Sísifo y el péndulo

Sísifo y el péndulo

Fue un hecho banal, un tropiezo infantil. O así lo había creído yo durante más de cuatro décadas. Hasta que, de pronto, resurgió en mi cabeza lo que ocurrió aquel día.

Así es cómo lo recuerdo.

Era mi primera participación en un concurso: redacción para escolares de nueve años. Disponía de una hora para realizar el ejercicio y de unas hojas en blanco.

Dos profesores vigilaban entre las tres filas de pupitres, uno en dirección contraria al otro. En el silencio del aula, habían logrado acompasar sus pasos a un ritmo que me recordaba al del péndulo del reloj que mi abuela tenía en el salón. Tic, tac. Cuando escuchaba los pasos detrás de mí—tic—, agachaba la cabeza y garabateaba; volvía a levantarla cuando se alejaban. Pero tenía de frente al otro profesor—tac—; entonces tachaba lo que había escrito. Ninguna frase tenía para mí la suficiente valía o la creía sacada de alguna novela de aventuras.

Tres mil seiscientos pasos. Tres mil seiscientos segundos. Tic, tac.

Los vigilantes recogieron los ejercicios, guardándolos luego en un sobre color manila. Dentro de aquel sobre iba la prueba de mi delito, que creí olvidada para siempre cuando se marcharon: mi redacción era una hoja en blanco, solo había escrito mi nombre.

***

Descubrí la épica el día que escuché en el cine la corneta del Séptimo de Caballería. Aplaudía y hacía globos con sabor a fresa, que me explotaban en la nariz. Ahora, cuando John Travolta besa a Uma Thurman, lloro. Necesito— soy un ser humano — la épica para sobrevivir. Pero me traiciono pensando que no poseo ese don.

Soy Sísifo, castigado a perpetuidad por despreciar a las musas.

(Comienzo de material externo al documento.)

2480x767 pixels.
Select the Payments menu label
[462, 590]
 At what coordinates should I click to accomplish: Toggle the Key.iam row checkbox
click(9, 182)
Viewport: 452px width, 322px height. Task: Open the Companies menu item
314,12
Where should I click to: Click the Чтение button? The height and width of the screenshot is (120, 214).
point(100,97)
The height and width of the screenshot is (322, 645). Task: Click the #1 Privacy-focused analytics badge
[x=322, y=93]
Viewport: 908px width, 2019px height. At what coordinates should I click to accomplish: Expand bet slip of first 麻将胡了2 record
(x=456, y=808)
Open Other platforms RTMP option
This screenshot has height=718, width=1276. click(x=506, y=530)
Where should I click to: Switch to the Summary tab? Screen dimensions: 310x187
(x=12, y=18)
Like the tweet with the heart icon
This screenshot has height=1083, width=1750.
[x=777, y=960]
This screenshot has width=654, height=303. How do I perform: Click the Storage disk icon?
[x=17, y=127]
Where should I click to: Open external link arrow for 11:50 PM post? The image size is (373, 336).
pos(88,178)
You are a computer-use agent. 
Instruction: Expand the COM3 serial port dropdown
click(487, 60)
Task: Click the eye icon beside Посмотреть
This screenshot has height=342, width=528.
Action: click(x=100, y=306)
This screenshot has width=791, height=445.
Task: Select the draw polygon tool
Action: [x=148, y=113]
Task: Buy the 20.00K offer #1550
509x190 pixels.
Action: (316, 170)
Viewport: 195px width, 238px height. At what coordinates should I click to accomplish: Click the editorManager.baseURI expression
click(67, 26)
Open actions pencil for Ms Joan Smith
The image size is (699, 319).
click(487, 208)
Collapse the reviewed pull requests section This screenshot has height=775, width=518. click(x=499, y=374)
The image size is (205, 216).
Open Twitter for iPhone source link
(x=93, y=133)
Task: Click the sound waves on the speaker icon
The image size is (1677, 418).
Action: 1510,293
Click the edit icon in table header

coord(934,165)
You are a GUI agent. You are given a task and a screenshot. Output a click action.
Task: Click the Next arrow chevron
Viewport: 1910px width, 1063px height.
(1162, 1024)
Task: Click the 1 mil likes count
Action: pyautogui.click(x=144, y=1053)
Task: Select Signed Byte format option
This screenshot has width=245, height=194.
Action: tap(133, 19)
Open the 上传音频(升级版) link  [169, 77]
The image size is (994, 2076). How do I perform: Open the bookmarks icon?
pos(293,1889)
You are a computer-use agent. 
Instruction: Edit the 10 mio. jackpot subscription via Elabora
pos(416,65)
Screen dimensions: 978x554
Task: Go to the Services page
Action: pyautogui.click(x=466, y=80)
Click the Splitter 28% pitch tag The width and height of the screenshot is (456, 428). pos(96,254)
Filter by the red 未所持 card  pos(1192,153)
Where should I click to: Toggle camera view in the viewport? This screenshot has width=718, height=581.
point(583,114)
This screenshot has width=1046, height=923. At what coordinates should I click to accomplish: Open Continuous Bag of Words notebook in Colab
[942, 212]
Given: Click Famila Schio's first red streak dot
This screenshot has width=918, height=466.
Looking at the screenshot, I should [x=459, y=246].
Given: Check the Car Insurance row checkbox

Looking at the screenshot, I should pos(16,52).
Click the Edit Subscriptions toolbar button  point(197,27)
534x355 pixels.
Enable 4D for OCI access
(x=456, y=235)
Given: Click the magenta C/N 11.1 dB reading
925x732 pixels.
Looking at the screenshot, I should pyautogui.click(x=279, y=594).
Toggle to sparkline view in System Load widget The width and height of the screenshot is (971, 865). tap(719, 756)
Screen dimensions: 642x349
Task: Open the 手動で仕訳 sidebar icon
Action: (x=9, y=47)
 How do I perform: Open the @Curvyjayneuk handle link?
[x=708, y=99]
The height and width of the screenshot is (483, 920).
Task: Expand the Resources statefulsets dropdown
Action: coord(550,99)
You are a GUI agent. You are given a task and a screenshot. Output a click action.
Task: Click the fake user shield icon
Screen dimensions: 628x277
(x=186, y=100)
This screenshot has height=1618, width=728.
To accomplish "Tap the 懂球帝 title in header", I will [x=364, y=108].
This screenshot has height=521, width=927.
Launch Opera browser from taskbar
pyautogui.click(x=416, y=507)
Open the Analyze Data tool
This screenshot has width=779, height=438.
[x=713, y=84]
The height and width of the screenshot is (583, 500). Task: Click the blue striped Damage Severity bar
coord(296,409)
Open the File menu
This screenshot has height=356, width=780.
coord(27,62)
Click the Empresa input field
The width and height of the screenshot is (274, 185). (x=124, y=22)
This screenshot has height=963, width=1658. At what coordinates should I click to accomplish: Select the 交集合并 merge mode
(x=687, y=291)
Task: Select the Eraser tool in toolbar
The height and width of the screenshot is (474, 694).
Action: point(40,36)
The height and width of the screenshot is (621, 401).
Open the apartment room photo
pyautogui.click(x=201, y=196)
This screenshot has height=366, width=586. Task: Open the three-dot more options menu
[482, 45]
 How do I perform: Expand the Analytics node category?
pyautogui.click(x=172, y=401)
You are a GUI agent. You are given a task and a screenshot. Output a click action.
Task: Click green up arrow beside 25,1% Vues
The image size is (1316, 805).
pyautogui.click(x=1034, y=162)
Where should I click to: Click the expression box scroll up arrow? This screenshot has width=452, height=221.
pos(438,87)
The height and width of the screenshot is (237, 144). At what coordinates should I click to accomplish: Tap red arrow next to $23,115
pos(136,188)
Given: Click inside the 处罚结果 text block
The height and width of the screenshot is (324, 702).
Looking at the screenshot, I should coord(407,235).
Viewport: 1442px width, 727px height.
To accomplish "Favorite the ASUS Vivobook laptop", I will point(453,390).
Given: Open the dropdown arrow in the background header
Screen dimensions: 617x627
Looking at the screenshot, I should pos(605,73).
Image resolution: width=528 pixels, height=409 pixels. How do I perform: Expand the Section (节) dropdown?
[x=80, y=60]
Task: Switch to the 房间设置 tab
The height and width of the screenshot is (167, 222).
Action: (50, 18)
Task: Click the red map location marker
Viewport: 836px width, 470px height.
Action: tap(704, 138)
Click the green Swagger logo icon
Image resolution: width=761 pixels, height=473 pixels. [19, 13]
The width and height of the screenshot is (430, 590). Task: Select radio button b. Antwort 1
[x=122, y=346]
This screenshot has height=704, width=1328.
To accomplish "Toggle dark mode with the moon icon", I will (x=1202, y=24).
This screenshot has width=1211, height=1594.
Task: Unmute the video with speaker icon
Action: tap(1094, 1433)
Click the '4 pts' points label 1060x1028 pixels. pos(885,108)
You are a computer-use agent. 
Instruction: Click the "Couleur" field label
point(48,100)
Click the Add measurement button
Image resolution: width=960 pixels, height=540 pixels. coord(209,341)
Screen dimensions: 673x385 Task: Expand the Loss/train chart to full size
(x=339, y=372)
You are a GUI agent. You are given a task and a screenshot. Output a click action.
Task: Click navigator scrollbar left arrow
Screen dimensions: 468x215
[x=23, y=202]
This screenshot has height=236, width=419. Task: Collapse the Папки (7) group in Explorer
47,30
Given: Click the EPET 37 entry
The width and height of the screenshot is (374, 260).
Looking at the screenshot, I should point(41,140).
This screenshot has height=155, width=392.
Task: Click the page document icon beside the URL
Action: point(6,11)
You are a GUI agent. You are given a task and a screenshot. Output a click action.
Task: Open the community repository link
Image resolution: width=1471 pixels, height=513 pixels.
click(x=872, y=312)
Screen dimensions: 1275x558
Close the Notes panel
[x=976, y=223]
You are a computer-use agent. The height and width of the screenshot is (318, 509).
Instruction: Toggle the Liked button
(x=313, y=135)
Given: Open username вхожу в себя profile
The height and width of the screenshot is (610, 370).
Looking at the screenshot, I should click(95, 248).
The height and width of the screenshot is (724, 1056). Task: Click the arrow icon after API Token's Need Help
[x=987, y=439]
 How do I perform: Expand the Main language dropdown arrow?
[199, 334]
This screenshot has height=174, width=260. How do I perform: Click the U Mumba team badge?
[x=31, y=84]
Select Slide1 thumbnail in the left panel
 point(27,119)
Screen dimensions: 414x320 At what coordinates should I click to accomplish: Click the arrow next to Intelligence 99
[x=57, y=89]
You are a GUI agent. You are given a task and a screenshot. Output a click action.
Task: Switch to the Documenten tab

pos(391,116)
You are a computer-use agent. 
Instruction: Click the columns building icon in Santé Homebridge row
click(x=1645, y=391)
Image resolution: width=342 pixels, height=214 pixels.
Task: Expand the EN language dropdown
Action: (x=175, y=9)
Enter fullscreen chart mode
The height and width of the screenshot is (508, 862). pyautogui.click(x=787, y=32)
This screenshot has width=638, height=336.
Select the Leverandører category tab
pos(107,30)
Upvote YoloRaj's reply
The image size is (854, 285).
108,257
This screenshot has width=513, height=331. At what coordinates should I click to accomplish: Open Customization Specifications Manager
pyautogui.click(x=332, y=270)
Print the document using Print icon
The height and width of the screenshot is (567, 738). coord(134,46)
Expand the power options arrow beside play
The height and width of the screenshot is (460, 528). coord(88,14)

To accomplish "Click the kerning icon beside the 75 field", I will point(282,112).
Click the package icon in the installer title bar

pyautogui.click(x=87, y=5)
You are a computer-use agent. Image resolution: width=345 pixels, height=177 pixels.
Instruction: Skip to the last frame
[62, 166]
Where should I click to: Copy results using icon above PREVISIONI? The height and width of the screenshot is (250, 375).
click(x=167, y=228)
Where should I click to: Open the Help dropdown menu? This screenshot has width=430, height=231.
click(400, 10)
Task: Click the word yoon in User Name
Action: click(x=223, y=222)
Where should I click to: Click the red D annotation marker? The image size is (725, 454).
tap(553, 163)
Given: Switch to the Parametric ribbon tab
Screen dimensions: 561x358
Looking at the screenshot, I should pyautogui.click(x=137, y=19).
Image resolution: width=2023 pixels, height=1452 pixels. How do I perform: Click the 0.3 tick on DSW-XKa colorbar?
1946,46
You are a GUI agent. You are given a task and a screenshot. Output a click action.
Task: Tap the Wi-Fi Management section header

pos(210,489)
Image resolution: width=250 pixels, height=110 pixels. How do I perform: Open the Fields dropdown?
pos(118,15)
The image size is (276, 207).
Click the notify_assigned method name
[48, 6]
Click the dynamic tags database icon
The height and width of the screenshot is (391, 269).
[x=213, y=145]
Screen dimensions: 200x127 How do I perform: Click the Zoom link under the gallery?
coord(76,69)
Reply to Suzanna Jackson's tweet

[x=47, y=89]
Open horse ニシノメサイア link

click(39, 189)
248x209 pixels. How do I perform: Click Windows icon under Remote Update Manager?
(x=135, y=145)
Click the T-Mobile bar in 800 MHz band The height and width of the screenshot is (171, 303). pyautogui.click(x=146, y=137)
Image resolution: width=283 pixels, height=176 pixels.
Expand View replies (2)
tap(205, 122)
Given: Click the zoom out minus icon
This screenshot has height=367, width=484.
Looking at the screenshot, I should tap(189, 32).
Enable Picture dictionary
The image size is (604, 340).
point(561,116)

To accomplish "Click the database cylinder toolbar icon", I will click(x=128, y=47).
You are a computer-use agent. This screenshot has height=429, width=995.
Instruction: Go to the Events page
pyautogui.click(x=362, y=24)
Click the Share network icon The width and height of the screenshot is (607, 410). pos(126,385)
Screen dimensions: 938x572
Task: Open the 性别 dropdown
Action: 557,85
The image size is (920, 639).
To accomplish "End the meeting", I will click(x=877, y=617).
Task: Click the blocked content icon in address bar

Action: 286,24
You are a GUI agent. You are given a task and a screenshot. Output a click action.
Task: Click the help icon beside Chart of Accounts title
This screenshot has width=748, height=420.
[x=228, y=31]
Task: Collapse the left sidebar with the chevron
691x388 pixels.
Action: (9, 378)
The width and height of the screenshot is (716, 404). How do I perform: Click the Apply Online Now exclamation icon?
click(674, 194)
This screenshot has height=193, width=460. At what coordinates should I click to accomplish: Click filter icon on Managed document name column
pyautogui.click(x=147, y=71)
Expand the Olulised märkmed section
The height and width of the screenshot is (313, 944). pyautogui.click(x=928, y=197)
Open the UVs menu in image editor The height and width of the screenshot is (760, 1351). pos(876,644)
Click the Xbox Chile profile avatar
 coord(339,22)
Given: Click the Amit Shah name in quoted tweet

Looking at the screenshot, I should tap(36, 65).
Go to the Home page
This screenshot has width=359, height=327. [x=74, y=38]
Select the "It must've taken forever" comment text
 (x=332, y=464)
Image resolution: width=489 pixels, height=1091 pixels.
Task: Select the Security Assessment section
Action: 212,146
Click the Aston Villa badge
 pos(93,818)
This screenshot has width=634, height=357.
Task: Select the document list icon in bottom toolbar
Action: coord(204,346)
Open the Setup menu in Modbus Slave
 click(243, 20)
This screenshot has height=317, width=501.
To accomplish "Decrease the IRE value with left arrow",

La diosa de la memoria se ha unido también al aquelarre, recordándome aquel día en el que se dictó sentencia. Hasta ahora no he sabido que estaba siendo condenado ni la crueldad del castigo. Tic, tac.

Sufro escribiendo. Las palabras se agolpan, se combinan en el magma de mi mente; se enfrían luego y crean un granito tosco, informe, la roca que, desde hace cuarenta años, empujo hacía la cima de la montaña con un único afán: juntar signos para cubrir aquella página en blanco en la que solo había escrito mi nombre. Y en el intento resbalo y, perseguido por la roca, caigo al vacío— una, mil veces—, como caen los malvados de la películas de Walt Disney.

Cuando Sísifo se hunde es más fuerte que su roca, el tormento es a la vez la victoria, dice Camus. Entonces es cuando puedo alcanzar la cima: un momento tan poderoso como efímero. Cuando recupero la consciencia, después de haber estado en un tiempo y un espacio que no me pertenecían enteramente, caigo nuevamente al vacío. Pero en esta caída hay gloria. El esfuerzo no ha sido inútil.

Conservo aquel reloj de mi abuela. El eje del péndulo es una flecha hacia el precipicio, al inframundo al que soy empujado: el lugar donde soy mejor que yo mismo.